Use This Trick to Save 50% of Your Award Miles When Booking Alaska Airlines Flights

I like saving points and I like saving money, in no particular order. This sweet little trick will save you 50% of your points when flying from a number of cities in the Southwest to either Seattle or Portland. (and vice versa)

As I discussed a few months ago, Alaska made a great improvement to their award chart for short-haul flights. Unfortunately, it looks like Alaska has fixed many of the loopholes, like this one, allowing you to fly from SFO or LAX to the East Coast for 6,000 miles one-way. Not to fear, I’ve found a little trick to save your valuable Alaska miles when flying on the West Coast.

 

For flights 700 miles or fewer, you’ll burn as few as 5,000 Alaska Mileage Plan miles to go one-way. The beneficial aspect of this 700 mile rule is that it only takes into account your start and end point distance. Even if your routing takes you over 700 total flight miles, you’ll still need just 5,000 award miles so long as the distance between A and C are 700 miles or fewer. (in the examples I show below)

 

Holding it down for the West Coast

The key thing to note is this trick only works when flying Alaska metal, not on Virgin, American or Delta (which you can use Alaska miles to book)

The premise behind this trick is the well-known, hidden-city or throw away ticket method, that I’ve discussed before. Hidden-city ticketing is more common on the “cash” side but still has its place when booking award tickets.

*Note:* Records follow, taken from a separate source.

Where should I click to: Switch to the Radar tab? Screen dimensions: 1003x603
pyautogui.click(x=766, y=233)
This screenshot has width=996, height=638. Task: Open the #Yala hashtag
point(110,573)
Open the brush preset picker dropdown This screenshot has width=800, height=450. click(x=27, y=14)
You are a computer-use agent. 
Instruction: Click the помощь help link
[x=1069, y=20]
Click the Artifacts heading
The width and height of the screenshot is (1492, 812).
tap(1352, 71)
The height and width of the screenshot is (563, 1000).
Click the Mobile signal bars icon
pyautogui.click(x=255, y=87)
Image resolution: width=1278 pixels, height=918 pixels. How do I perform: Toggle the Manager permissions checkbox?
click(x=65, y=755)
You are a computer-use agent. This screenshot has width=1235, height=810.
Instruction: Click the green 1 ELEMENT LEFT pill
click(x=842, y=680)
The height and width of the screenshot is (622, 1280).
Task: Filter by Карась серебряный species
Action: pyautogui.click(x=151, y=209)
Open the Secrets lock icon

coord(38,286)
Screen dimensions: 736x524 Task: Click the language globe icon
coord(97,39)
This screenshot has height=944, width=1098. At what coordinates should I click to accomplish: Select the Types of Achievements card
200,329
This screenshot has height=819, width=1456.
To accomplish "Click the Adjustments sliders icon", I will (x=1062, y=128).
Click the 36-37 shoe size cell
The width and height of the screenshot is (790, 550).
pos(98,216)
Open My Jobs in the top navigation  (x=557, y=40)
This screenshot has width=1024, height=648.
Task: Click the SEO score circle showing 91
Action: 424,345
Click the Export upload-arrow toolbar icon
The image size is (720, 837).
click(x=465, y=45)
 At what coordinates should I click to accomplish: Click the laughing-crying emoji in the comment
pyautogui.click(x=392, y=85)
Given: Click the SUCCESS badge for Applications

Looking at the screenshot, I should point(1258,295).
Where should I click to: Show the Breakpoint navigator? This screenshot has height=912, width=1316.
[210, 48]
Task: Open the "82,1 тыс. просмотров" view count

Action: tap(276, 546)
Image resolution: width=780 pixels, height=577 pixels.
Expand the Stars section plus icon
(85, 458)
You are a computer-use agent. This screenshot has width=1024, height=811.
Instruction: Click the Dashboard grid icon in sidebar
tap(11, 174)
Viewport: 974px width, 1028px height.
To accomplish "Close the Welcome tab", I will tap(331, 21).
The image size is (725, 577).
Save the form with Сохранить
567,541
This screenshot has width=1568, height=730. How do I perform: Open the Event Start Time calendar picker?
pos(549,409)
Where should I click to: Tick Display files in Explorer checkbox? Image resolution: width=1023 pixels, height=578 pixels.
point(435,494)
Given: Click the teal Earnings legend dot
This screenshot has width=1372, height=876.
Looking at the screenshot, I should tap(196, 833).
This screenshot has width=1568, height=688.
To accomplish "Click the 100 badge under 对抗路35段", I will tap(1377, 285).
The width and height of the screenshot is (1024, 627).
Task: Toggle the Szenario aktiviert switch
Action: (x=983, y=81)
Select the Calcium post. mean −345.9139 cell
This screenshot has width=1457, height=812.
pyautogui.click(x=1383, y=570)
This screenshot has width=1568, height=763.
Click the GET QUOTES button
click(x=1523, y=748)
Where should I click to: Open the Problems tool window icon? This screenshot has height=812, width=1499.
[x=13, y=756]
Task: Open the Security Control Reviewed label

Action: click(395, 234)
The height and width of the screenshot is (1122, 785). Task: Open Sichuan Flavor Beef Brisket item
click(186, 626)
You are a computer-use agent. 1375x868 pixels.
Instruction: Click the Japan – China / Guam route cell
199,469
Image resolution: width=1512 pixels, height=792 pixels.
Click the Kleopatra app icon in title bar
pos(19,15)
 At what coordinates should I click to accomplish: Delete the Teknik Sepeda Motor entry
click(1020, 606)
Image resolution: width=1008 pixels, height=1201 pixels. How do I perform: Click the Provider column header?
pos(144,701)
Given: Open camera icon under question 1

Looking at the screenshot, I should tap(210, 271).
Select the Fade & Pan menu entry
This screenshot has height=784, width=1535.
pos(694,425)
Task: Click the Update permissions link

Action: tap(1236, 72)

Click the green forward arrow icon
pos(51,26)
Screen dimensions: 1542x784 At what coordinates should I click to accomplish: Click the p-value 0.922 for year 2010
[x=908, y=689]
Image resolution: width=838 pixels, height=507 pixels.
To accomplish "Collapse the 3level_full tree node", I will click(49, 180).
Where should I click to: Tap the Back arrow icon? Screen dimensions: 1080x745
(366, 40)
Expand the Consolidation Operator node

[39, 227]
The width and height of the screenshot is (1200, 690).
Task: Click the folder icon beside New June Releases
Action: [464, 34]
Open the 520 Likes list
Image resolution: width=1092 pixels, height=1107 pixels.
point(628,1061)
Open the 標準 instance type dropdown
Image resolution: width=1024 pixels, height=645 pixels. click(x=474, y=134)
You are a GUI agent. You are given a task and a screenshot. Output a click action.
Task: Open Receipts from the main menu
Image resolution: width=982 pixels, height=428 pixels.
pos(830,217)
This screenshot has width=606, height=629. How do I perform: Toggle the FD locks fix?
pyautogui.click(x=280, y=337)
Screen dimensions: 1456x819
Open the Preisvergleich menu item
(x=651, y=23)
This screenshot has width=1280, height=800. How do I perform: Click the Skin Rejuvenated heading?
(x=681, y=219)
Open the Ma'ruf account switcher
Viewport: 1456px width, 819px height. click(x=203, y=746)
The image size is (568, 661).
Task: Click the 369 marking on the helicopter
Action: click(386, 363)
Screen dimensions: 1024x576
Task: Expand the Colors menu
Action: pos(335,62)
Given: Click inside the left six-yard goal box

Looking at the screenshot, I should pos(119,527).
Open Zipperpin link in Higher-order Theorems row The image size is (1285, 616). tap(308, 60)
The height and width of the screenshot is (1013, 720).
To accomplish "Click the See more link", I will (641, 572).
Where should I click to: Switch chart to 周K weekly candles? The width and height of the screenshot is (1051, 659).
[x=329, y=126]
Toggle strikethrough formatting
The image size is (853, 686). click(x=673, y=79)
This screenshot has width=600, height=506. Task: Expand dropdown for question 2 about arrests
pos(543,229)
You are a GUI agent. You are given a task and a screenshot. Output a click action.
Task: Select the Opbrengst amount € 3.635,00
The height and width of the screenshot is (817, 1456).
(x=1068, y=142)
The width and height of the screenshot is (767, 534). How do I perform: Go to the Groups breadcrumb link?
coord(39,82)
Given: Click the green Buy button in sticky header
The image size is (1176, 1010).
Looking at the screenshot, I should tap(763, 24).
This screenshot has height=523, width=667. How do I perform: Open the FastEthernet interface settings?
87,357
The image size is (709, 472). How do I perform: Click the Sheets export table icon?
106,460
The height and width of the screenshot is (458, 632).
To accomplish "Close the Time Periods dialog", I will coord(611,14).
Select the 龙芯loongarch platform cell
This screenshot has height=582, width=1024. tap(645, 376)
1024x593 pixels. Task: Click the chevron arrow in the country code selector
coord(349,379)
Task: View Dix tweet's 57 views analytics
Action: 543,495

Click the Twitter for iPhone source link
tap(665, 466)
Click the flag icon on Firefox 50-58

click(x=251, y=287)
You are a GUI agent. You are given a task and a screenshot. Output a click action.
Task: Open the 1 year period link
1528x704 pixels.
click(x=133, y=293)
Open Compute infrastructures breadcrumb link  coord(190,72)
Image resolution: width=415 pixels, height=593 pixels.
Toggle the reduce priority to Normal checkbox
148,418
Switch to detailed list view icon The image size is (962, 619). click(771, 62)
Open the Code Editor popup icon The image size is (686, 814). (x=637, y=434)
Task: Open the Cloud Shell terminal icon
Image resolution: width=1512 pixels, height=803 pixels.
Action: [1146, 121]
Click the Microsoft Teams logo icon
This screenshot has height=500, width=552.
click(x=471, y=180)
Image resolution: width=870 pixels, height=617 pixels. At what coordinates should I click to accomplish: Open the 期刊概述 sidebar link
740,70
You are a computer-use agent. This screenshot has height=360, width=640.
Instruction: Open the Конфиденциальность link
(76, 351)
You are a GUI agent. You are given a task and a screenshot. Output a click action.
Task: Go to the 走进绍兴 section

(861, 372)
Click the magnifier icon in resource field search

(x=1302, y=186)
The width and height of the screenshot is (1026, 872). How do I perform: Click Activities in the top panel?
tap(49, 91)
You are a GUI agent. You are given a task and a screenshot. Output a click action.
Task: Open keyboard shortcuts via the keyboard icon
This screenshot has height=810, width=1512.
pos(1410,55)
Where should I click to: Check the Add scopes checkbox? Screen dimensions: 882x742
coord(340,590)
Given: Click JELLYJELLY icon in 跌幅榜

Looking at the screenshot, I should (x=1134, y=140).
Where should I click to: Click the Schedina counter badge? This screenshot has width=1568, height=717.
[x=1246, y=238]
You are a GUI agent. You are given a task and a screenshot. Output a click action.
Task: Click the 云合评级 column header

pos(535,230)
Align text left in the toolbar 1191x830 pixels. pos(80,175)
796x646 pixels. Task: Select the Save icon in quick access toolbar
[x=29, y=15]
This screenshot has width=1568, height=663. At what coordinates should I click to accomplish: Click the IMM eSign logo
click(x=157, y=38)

Hidden-city ticketing requires you to book a ONE-WAY ticket from point A to point C with a layover in point B. The hidden-piece is that you don’t intend to ever fly the B to C leg, just the A to B. The reason you do this is simple, it requires fewer points or cash to book A > B > C than it does to solely book A > B.

 

Two caveats when booking hidden-city, and this applies with award or cash tickets:

You must book as one-way tickets since any missed leg will cancel the rest of your itinerary
You cannot check baggage since it will be sent to your final destination, not your layover city

 

With the no-no’s out-of-the-way, let’s look at how this works

When flying from Southern California, for example, to either Seattle or Portland, Alaska Air will normally charge you 7,500 miles for a one-way award flight. That award rate is due to the flight distance clocking in at over 700 miles from point A to point B. (such as Orange County to Seattle, 978 flight miles)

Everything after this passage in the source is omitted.